AI speech recognition software reaches level of parity with human transcribers

AI research

Microsoft recently reached a new milestone in speech recognition: its system achieved a 5.1% error rate. In other words, this new technology recognizes words in a conversation as well as professional human transcribers. Reaching human parity has been a research goal for the last 25 years.

This great achievement comes only one year after the Redmond giant passed another milestone: researchers built a speech recognition system that had a word  error rate of 5.9%. A few months later, Microsoft’s Artificial Intelligence and Research department managed to further improve on these results, reducing the word error rate even more.

Better neural net-based acoustic and language models

Researches managed to achieve these results by improving the neural net-based acoustic and language models already used. More specifically, they introduced an additional convolutional neural network combined with bidirectional long-short-term memory model for improved acoustic modeling. At the same time, the new speech recognition system combines predictions from multiple acoustic models both from the frame and word levels.

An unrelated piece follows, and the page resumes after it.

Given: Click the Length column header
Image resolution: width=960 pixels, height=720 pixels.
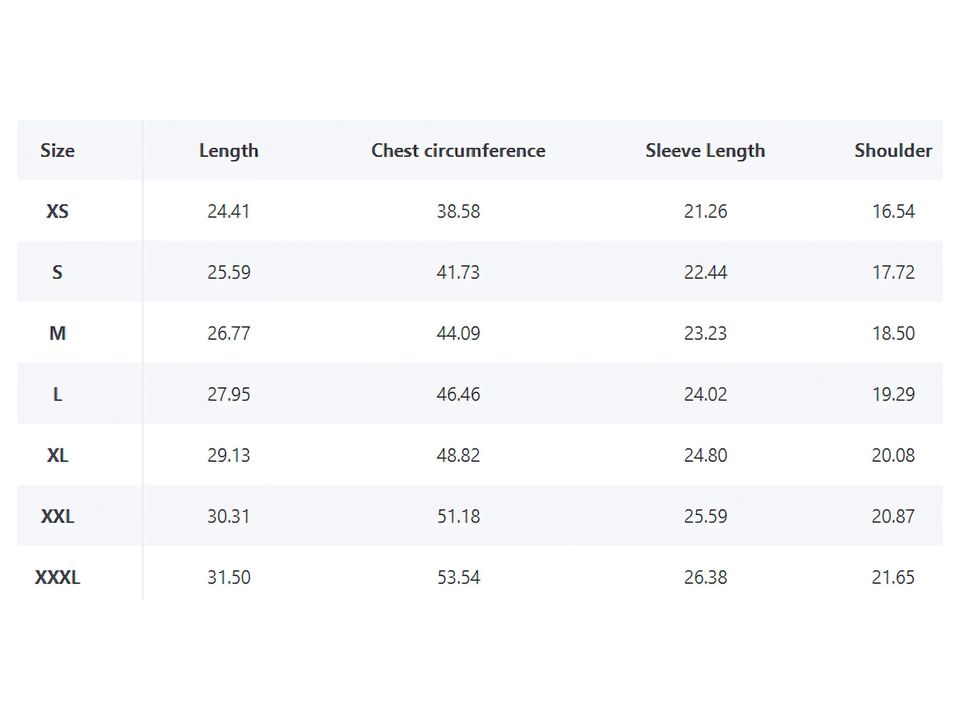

Moreover, we strengthened the recognizer’s language model by using the entire history of a dialog session to predict what is likely to come next, effectively allowing the model to adapt to the topic and local context of a conversation.

Microsoft is planning to incorporate this new technology into its products and services such as Cortana, Presentation Translator, and Microsoft Cognitive Services.

Better human-machine interaction

Of course, this achievement opens the door to new challenges. Speech recognition systems don’t work very well in noisy environments with distant microphones or in recognizing accented speech.

Researchers still have a long way to go in teaching computers to understand word meaning and intent. Indeed, the next major frontier for speech recognition software and artificial intelligence is understanding of intent and meaning.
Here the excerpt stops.